REQUIRED ACTION: Copy out the forum thread on TensorRT custom plugins in FP16 from "But I will recommend" to "to be nvinfer1::DataType::kFLOAT.", swapping "inputTypes" for "outputTypes".

TEXT SHOWN:
%%
TensorRT 5.1.6 Custom plugin with fp16 issue

klassesnvidia · October 31, 2019, 6:40am

I am having issues with getting custom plugin to use fp16. The uffparser will have segmentation fault when

builder->setFp16Mode(true);

as I can’t get the data type correctly in ‘configurePlugin’ function (e.g. nvinfer1::DataType::kHALF).

Is there any guide / article that I can look at to solve this problem?

There is some discussion regarding the issue but there isn’t any answer to it,
https://devtalk.nvidia.com/default/topic/1044156/tensorrt/does-tensor-rt-5-automatically-enable-tensor-core-for-int8-and-fp16-mode-/post/5333563/#5333563

For the sake of clarity, we’ve successfully implemented a custom TRT plugin with FP32, but are stuck with regards to the FP16 implementation because TRT crashes when building from the .uff.

SunilJB · November 12, 2019, 8:20am

Hi,
It is recommended to always provide an FP32 implementation of the plugin in order to allow the plugin to properly operate with any network.

Thanks

klassesnvidia · November 12, 2019, 12:15pm

I’m afraid you’re not answering the qn at all. Here’s the question in simple terms:

Is FP16 supported for TensorRT 5.1.6.0 custom plugins or not?

If so, then what’s the proper way to implement FP16 for custom plugins?

Again, we’ve already implemented an FP32 version of the plugin. We are now looking to implement an FP16 version.

SunilJB · November 13, 2019, 3:24am

Hi,
Yes, FP16 is supported in TRT 5.X for custom plugin.
Implementation:
With IPluginV2/IPluginV2Ext, implement the supportsFormat API and return true if DataType == FP16 for TRT 5.X:
https://github.com/NVIDIA/TensorRT/blob/master/samples/opensource/samplePlugin/fcPlugin.h
Something like:
bool supportsFormat(DataType type, PluginFormat format) const override
{
return (type == DataType::kFLOAT || type == DataType::kHALF) &&
format == PluginFormat::kNCHW;
}
Or with IPluginV2DynamicExt/IPluginV2IOExt, using the supportsFormatCombinations api, as shown here for TRT 6.0:
https://github.com/NVIDIA/TensorRT/blob/master/plugin/instanceNormalizationPlugin/instanceNormalizationPlugin.cpp

Support matrix (hardware) for TRT 5.x:
TensorRT Support Matrix :: Deep Learning SDK Documentation

But I will recommend you to use the latest TRT version in order to get more flexibility for custom plugin creation.

Thanks

klassesnvidia · November 14, 2019, 10:07am

Hi,

We have followed as per your guide in the modification of the codes, but we have noticed that inputTypes passed in to configurePlugin always seems to be nvinfer1::DataType::kFLOAT.

bool CustomPlugin::supportsFormat(nvinfer1::DataType type, PluginFormat format) const {
    return ((type == nvinfer1::DataType::kFLOAT || type == nvinfer1::DataType::kHALF)
%%
DATA SHOWN:
%%
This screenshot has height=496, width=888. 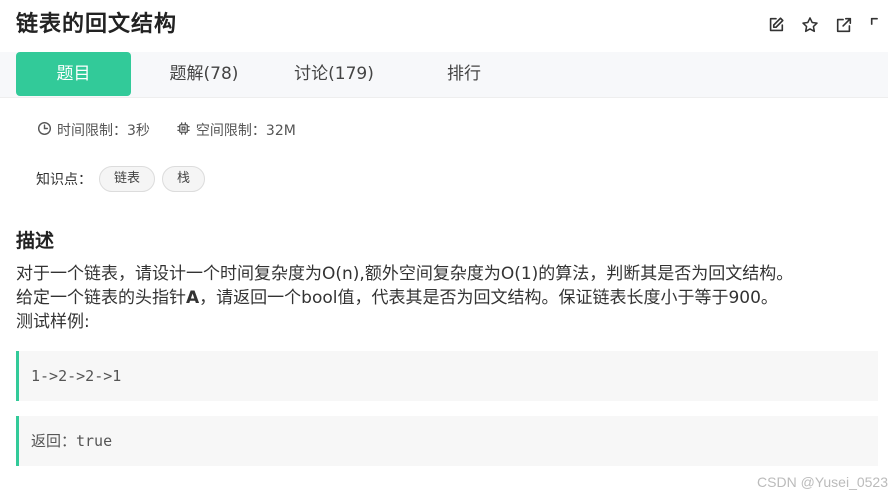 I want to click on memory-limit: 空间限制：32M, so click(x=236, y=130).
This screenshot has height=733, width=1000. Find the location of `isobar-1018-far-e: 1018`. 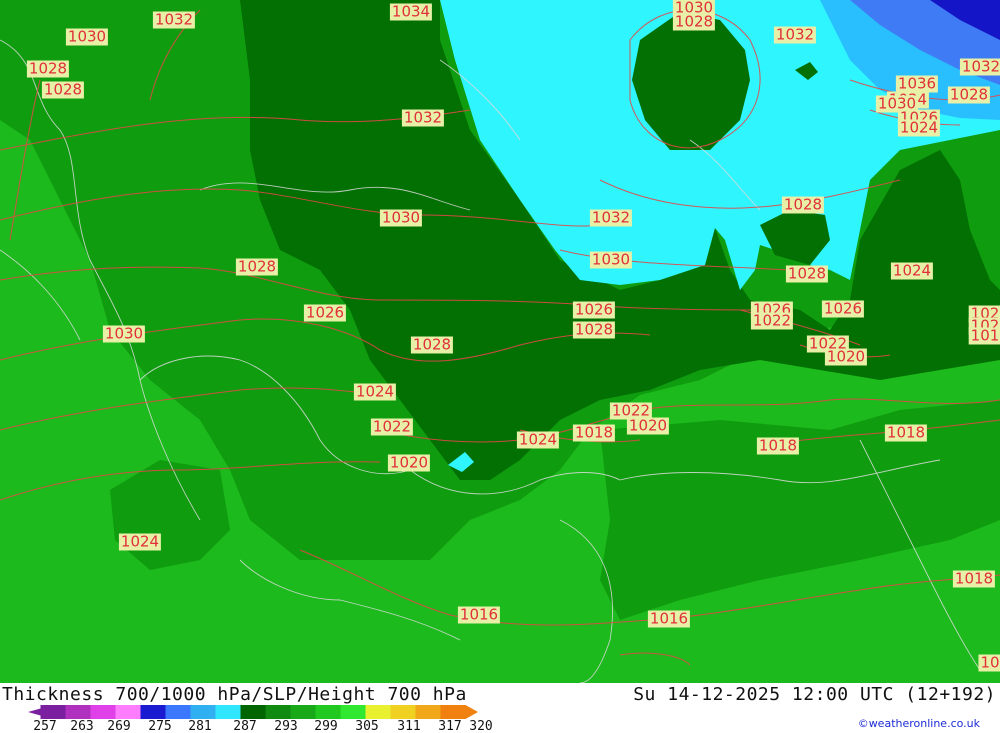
%%
EXPECTED ANSWER:
But I will recommend you to use the latest TRT version in order to get more flexibility for custom plugin creation.

Thanks

klassesnvidia · November 14, 2019, 10:07am

Hi,

We have followed as per your guide in the modification of the codes, but we have noticed that outputTypes passed in to configurePlugin always seems to be nvinfer1::DataType::kFLOAT.